# [Task requirements]
Go through the listing and repeat each entry exactly, but include no pictures.

___ Task inputs

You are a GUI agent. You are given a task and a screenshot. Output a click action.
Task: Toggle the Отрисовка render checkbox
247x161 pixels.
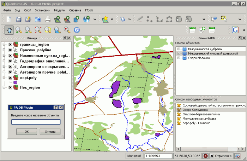tap(212, 156)
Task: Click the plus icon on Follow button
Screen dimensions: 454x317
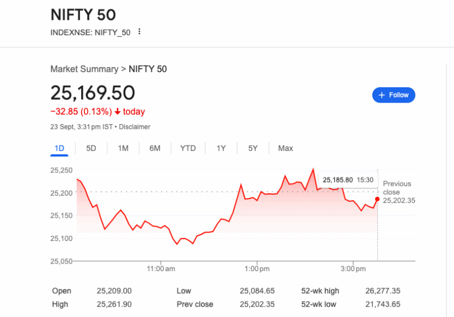Action: (x=382, y=95)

______

# [Answer to the exercise]
You are a GUI agent. You are given a task and a screenshot. Output a click action.
Task: Toggle the Отрисовка render checkbox
247x161 pixels.
tap(212, 156)
Task: Click the plus icon on Follow button
Screen dimensions: 454x317
Action: (x=382, y=95)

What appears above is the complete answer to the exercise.